━━━ Material provided

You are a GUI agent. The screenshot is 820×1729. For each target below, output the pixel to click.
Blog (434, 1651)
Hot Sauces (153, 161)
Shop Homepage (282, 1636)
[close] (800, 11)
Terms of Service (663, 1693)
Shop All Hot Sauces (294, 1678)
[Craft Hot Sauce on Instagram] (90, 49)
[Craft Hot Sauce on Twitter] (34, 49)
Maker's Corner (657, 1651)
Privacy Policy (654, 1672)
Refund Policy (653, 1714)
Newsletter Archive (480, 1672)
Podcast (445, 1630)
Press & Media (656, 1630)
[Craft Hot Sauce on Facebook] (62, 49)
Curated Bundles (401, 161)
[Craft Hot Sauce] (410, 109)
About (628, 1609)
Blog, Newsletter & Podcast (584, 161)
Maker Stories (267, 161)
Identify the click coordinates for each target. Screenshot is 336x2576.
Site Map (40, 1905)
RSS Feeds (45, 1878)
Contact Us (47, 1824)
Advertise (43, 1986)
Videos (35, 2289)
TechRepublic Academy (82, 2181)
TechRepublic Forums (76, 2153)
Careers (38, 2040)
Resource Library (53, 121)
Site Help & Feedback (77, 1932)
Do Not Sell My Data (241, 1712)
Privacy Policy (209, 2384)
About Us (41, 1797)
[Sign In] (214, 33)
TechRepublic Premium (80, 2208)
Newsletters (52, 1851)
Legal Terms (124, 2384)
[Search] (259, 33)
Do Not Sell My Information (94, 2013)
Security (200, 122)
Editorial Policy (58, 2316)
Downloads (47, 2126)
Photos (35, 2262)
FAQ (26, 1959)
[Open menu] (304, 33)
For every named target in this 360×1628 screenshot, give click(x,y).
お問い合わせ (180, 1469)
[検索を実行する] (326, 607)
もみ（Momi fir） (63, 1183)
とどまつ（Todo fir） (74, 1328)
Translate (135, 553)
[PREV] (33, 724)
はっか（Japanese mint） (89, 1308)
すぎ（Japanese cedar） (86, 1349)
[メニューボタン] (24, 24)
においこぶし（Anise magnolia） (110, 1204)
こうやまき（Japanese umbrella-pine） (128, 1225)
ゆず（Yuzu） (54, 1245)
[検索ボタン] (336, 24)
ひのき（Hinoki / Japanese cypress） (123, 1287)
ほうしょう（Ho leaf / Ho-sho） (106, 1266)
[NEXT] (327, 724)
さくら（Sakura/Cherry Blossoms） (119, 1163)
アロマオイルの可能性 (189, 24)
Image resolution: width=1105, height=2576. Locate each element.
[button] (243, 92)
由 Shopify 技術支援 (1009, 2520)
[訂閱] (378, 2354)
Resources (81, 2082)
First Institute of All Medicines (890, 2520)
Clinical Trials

━━━━━━

Activity
Copy out every line of the records that the string "Sell" appears in.

The completed task
Do Not Sell My Data (241, 1712)
Do Not Sell My Information (94, 2013)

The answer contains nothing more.